Résumé de la décision
Mme C A, représentée par son avocat, a contesté une décision orale du 4 décembre 2020 par laquelle un agent de la préfecture de la Guyane a refusé de lui délivrer un récépissé pour sa demande de titre de séjour. Elle a demandé l'annulation de cette décision, une injonction au préfet de lui délivrer un récépissé l'autorisant à travailler, ainsi qu'une indemnisation au titre des frais de justice. Cependant, après l'introduction de la requête, le préfet a délivré à Mme A une carte de séjour pluriannuelle, rendant les conclusions de la requête sans objet. Le tribunal a donc décidé de ne pas statuer sur les demandes d'annulation et d'injonction, tout en accordant à Mme A une somme de 900 euros au titre de l'article L.761-1 du code de justice administrative.
Arguments pertinents
1. Inexistence de la décision contestée : Le tribunal a constaté que la délivrance d'une carte de séjour pluriannuelle à Mme A a abrogé la décision contestée, rendant ainsi les conclusions de la requête sans objet. Le tribunal a affirmé : « Par suite, les conclusions à fin d'annulation de cette décision, assorties de conclusions à fin d'injonction, sont devenues sans objet. Il n'y a pas lieu d'y statuer. »

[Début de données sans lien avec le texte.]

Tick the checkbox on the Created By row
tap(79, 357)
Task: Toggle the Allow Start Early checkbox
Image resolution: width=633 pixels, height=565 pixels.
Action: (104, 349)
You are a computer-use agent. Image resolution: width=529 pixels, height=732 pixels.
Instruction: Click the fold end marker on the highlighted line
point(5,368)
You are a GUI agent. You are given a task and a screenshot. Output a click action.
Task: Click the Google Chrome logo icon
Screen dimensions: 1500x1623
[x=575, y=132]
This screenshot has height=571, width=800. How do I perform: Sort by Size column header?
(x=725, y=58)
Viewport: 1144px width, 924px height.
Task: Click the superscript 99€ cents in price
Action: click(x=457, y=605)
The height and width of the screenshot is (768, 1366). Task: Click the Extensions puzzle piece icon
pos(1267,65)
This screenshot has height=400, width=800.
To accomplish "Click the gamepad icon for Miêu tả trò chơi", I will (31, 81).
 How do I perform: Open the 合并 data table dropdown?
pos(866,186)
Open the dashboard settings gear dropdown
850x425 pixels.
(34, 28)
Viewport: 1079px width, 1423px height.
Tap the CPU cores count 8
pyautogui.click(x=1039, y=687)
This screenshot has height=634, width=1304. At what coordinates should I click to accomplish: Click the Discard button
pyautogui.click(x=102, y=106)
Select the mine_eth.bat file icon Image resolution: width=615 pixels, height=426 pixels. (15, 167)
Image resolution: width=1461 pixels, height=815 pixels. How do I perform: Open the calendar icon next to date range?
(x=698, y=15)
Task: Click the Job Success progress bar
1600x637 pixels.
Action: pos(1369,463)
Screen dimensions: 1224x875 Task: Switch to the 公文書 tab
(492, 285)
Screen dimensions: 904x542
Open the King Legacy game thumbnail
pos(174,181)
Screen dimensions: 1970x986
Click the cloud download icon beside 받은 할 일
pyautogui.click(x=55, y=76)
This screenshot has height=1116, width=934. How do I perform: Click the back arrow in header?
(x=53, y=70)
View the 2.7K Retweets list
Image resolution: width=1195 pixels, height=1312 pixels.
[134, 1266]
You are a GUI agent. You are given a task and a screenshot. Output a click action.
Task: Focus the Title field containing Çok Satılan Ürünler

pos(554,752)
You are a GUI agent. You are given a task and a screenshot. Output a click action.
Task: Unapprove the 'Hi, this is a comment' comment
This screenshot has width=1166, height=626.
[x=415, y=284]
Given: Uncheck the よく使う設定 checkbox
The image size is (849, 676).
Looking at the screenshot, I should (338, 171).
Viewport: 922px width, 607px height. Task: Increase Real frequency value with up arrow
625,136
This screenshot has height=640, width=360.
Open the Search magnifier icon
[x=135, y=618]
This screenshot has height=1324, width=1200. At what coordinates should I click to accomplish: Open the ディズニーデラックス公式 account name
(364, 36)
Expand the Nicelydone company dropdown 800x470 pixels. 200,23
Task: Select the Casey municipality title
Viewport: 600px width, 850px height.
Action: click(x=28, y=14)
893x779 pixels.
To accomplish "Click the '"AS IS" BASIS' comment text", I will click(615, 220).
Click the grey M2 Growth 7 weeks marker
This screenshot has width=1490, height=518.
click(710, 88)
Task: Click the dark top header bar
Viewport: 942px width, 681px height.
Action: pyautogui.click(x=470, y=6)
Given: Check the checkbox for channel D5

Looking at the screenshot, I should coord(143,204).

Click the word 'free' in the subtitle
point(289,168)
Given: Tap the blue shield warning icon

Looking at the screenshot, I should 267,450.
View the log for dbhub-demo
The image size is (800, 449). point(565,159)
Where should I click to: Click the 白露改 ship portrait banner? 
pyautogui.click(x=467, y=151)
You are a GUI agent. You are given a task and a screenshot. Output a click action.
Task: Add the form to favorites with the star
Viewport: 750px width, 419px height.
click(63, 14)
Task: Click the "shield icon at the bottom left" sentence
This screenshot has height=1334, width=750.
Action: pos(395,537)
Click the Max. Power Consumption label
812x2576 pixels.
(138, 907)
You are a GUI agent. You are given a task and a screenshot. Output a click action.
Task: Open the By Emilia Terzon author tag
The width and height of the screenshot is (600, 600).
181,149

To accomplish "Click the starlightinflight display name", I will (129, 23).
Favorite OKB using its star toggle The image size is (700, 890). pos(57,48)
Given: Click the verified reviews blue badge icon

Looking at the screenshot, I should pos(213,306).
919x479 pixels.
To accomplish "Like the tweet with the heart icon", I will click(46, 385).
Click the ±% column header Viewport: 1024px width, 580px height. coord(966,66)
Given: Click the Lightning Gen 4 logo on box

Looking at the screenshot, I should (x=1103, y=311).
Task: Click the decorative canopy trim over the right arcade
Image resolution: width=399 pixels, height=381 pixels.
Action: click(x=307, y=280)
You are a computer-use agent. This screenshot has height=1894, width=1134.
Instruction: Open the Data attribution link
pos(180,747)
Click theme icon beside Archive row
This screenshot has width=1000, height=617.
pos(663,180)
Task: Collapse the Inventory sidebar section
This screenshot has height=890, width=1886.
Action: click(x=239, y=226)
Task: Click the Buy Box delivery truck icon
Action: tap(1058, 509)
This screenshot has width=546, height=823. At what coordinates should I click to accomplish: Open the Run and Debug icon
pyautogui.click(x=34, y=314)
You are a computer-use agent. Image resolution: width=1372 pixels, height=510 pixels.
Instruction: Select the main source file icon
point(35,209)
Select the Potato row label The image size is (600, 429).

2. Indemnisation : Le tribunal a jugé qu'il était approprié de mettre à la charge de l'État une somme de 900 euros au titre des frais de justice, en application de l'article L.761-1 du code de justice administrative, qui prévoit que l'État peut être condamné à payer une somme à une partie qui a eu gain de cause.
Interprétations et citations légales
1. Code de l'entrée et du séjour des étrangers et du droit d'asile : Les articles mentionnés par Mme A (R.311-2-2, R.313-4-1, R.311-6 et R.311-23) régissent les conditions de délivrance des titres de séjour. Le tribunal a implicitement reconnu que la délivrance d'une carte de séjour pluriannuelle par le préfet a respecté ces dispositions, rendant ainsi la décision contestée caduque.
2. Article L.761-1 du code de justice administrative : Cet article stipule que « dans les litiges où l'État est partie, il peut être condamné à payer une somme à la partie qui a eu gain de cause ». Le tribunal a appliqué cette disposition pour accorder une indemnisation à Mme A, soulignant que même si la requête était devenue sans objet, la question des frais de justice devait être réglée.
En conclusion, la décision du tribunal illustre l'importance de la délivrance d'un titre de séjour dans le cadre des recours administratifs, ainsi que l'application des règles relatives aux frais de justice dans le cadre des contentieux administratifs.